DIRECTIONS
Print the records exactly as they are written.

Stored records
╔══

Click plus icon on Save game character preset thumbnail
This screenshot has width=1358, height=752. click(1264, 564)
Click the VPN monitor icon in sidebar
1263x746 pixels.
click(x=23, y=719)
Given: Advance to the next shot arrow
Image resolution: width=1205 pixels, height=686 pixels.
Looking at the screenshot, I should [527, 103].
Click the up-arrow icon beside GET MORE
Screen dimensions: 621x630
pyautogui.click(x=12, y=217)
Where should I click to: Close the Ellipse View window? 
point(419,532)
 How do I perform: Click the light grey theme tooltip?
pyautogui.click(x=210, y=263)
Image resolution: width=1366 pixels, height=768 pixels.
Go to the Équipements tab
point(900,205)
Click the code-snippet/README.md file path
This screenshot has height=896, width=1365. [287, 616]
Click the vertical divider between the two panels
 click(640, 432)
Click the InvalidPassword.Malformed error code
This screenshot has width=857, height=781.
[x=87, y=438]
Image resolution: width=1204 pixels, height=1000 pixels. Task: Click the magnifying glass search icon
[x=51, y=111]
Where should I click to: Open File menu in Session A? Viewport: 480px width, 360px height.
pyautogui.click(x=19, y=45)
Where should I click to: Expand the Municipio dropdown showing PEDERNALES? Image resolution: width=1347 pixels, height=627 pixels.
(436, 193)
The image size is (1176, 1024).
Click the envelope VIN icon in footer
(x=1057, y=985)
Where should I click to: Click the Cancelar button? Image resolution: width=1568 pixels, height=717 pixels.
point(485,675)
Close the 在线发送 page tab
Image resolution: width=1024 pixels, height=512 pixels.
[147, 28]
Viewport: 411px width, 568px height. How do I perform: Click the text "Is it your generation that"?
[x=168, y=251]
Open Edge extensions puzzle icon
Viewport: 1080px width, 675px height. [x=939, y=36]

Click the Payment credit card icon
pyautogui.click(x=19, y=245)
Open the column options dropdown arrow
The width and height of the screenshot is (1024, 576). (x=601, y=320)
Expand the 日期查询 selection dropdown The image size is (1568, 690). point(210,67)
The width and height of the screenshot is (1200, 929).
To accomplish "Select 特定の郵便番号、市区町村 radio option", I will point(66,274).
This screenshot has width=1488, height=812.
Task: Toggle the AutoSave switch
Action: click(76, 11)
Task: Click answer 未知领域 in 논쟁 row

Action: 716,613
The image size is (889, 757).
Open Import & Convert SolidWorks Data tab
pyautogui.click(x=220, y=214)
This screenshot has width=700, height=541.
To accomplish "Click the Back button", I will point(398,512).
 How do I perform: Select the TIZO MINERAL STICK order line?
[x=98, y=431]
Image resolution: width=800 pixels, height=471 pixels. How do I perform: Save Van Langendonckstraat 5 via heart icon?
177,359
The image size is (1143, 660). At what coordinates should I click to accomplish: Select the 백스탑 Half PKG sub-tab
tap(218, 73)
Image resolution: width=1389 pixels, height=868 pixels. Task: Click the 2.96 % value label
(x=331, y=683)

╚══

ANSWER SECTION
Click plus icon on Save game character preset thumbnail
This screenshot has width=1358, height=752. click(1264, 564)
Click the VPN monitor icon in sidebar
1263x746 pixels.
click(x=23, y=719)
Given: Advance to the next shot arrow
Image resolution: width=1205 pixels, height=686 pixels.
Looking at the screenshot, I should [527, 103].
Click the up-arrow icon beside GET MORE
Screen dimensions: 621x630
pyautogui.click(x=12, y=217)
Where should I click to: Close the Ellipse View window? 
point(419,532)
 How do I perform: Click the light grey theme tooltip?
pyautogui.click(x=210, y=263)
Image resolution: width=1366 pixels, height=768 pixels.
Go to the Équipements tab
point(900,205)
Click the code-snippet/README.md file path
This screenshot has height=896, width=1365. [287, 616]
Click the vertical divider between the two panels
 click(640, 432)
Click the InvalidPassword.Malformed error code
This screenshot has width=857, height=781.
[x=87, y=438]
Image resolution: width=1204 pixels, height=1000 pixels. Task: Click the magnifying glass search icon
[x=51, y=111]
Where should I click to: Open File menu in Session A? Viewport: 480px width, 360px height.
pyautogui.click(x=19, y=45)
Where should I click to: Expand the Municipio dropdown showing PEDERNALES? Image resolution: width=1347 pixels, height=627 pixels.
(436, 193)
The image size is (1176, 1024).
Click the envelope VIN icon in footer
(x=1057, y=985)
Where should I click to: Click the Cancelar button? Image resolution: width=1568 pixels, height=717 pixels.
point(485,675)
Close the 在线发送 page tab
Image resolution: width=1024 pixels, height=512 pixels.
[147, 28]
Viewport: 411px width, 568px height. How do I perform: Click the text "Is it your generation that"?
[x=168, y=251]
Open Edge extensions puzzle icon
Viewport: 1080px width, 675px height. [x=939, y=36]

Click the Payment credit card icon
pyautogui.click(x=19, y=245)
Open the column options dropdown arrow
The width and height of the screenshot is (1024, 576). (x=601, y=320)
Expand the 日期查询 selection dropdown The image size is (1568, 690). point(210,67)
The width and height of the screenshot is (1200, 929).
To accomplish "Select 特定の郵便番号、市区町村 radio option", I will point(66,274).
This screenshot has width=1488, height=812.
Task: Toggle the AutoSave switch
Action: click(76, 11)
Task: Click answer 未知领域 in 논쟁 row

Action: 716,613
The image size is (889, 757).
Open Import & Convert SolidWorks Data tab
pyautogui.click(x=220, y=214)
This screenshot has width=700, height=541.
To accomplish "Click the Back button", I will point(398,512).
 How do I perform: Select the TIZO MINERAL STICK order line?
[x=98, y=431]
Image resolution: width=800 pixels, height=471 pixels. How do I perform: Save Van Langendonckstraat 5 via heart icon?
177,359
The image size is (1143, 660). At what coordinates should I click to accomplish: Select the 백스탑 Half PKG sub-tab
tap(218, 73)
Image resolution: width=1389 pixels, height=868 pixels. Task: Click the 2.96 % value label
(x=331, y=683)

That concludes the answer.